– Sacré veinard, va !
Je l’étais : Marjorie, la toute
nouvelle recrue de l’entreprise, fraîchement débarquée de son Aveyron natal,
avait atterri en direct dans mon bureau…
Ils en séchaient sur pied de jalousie mes
collègues… D’autant que Julien m’avait donné carte blanche…
– Mets-là au courant… Et prends
tout ton temps… L’essentiel, c’est qu’à l’arrivée elle soit parfaitement
opérationnelle…
Pour prendre mon temps, ça, je le
prenais ! Parce que séjourner, des heures durant, en compagnie d’une jeune
femme aussi charmante que Marjorie, c’était un vrai bonheur… Je plongeais mes
yeux dans les siens… Je me noyais dans son parfum… J’effleurais à l’occasion sa
main… Je me laissais voluptueusement bercer par sa voix… C’était d’un cœur on
ne peut plus léger que je me rendais, chaque matin, au boulot…

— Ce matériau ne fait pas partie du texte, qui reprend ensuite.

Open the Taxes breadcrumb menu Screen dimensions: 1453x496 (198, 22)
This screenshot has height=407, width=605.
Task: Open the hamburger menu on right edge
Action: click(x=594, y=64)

Une enveloppe blanche, banale, perdue au
milieu des autres et barrée d’un gigantesque CONFIDENTIEL… À l’intérieur ces
quelques mots : « Pourriez-vous vous trouver ce soir, à dix-huit
heures, au café des Sports ? C’est au sujet de Marjorie, ma femme… Je
compte sur votre absolue discrétion… Merci… » Au sujet de Marjorie ?

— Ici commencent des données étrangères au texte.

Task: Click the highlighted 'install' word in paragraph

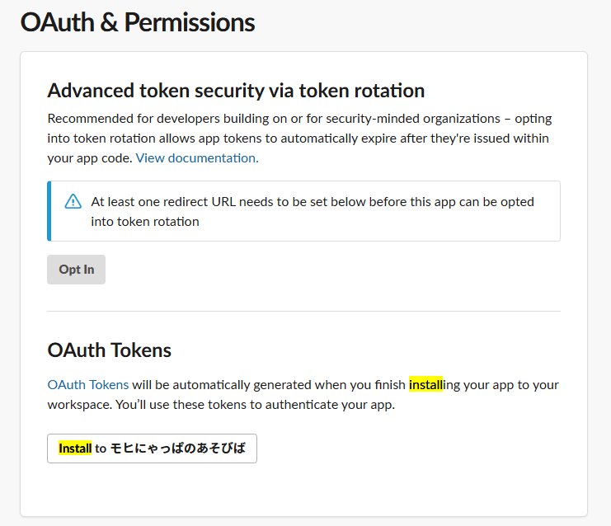Action: (426, 385)
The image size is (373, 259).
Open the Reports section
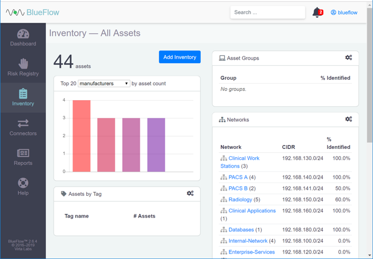pos(23,158)
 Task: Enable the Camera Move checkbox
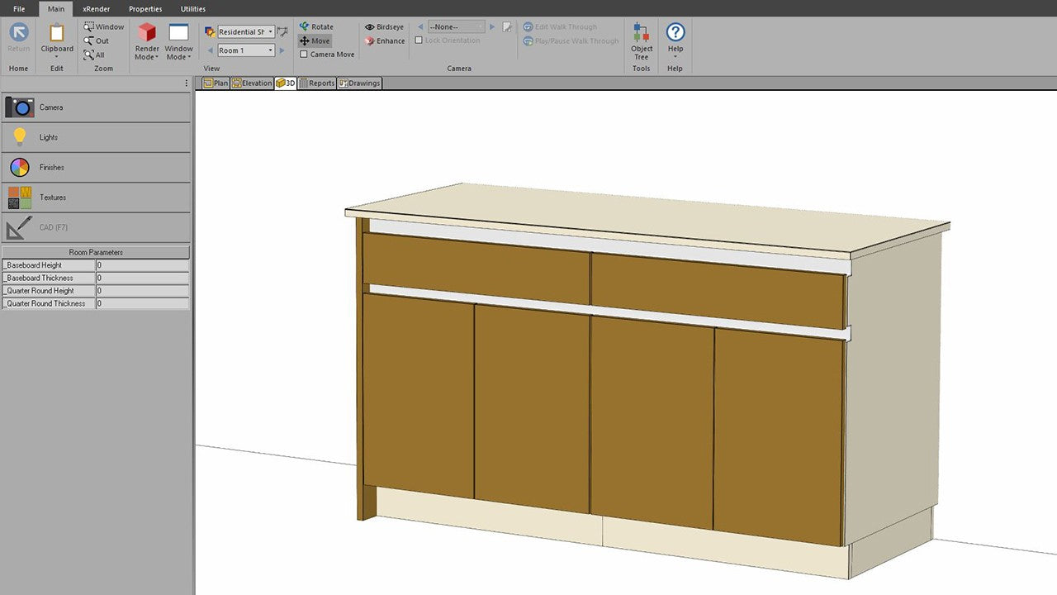304,55
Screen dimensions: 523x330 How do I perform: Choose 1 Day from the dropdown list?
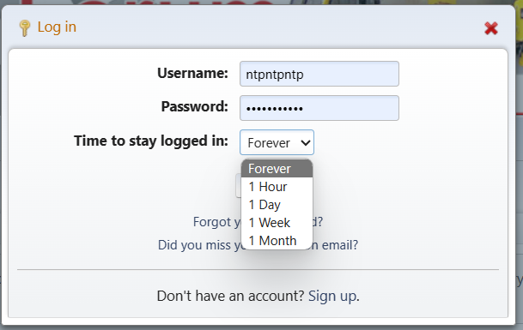coord(277,205)
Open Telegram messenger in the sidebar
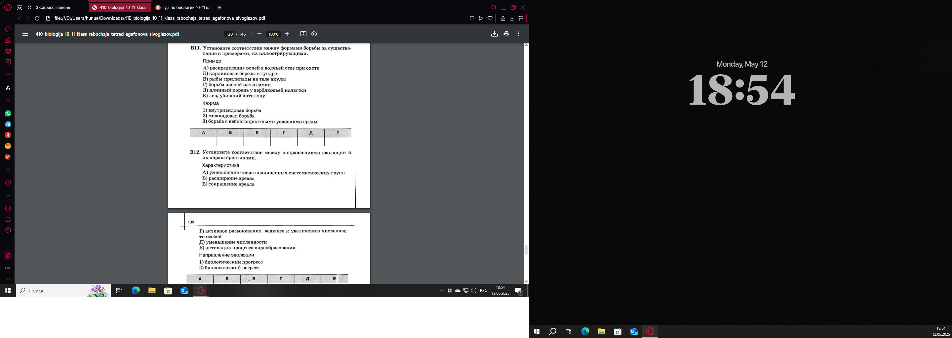The height and width of the screenshot is (338, 952). coord(8,124)
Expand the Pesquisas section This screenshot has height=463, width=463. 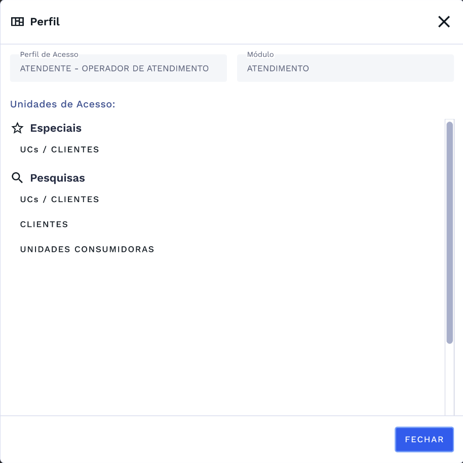(57, 178)
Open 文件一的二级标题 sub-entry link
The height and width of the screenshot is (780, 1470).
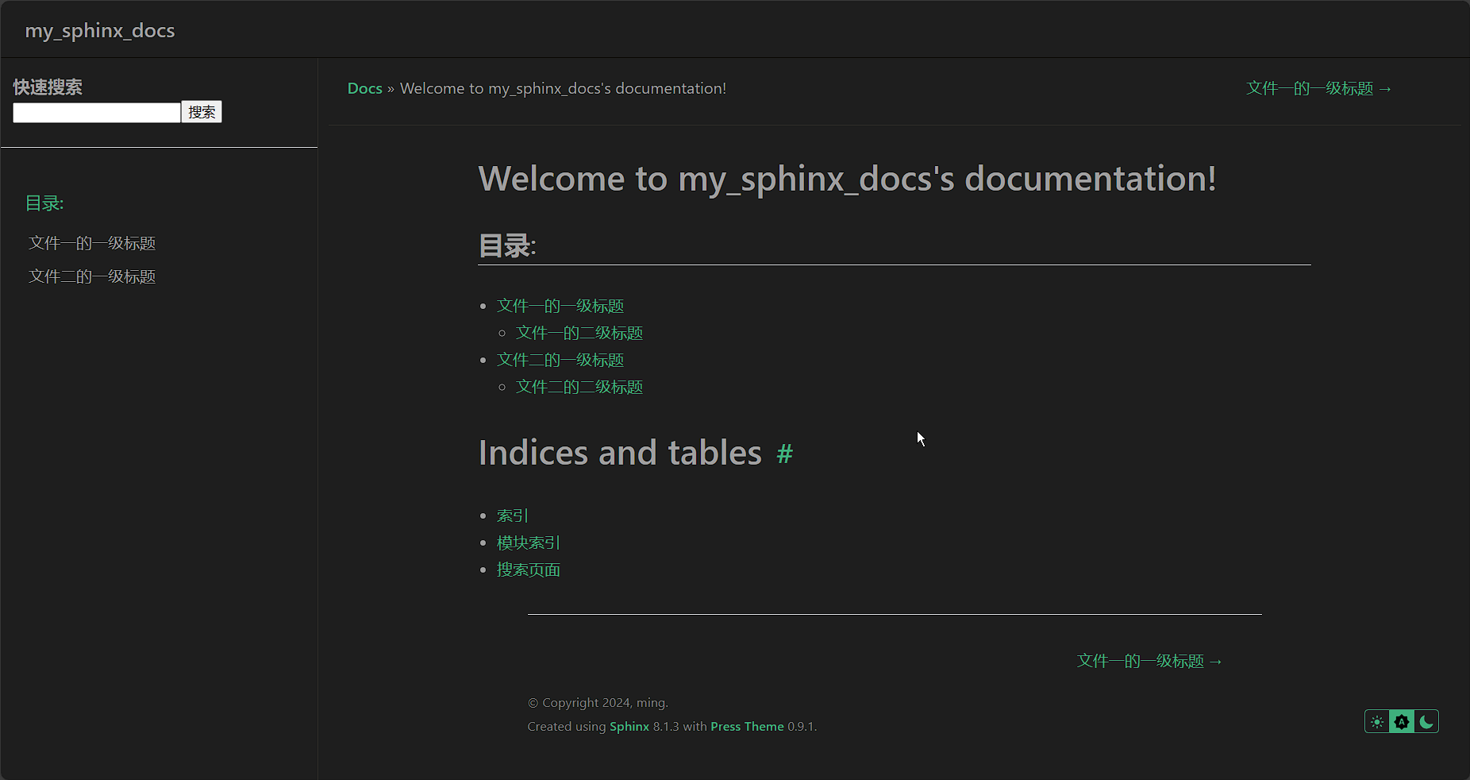[x=579, y=333]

Qu’est-ce que c’était que cette histoire ? Qui était allé lui raconter
quoi au mari ?
C’était un type d’apparence tout à fait
banale, attablé un peu à l’écart… Qui m’a aussitôt fait signe…
– Vous me connaissez donc ?
– De vue… Uniquement de vue… Mais
asseyez-vous !
Il s’est éclairci la voix…
– Oui… Oui… Je tenais absolument à vous
rencontrer… Parce que… Ça va Marjorie au boulot ? Elle pose pas de
problèmes ?
– Absolument aucun… Pourquoi
voudriez-vous qu’elle pose des problèmes ?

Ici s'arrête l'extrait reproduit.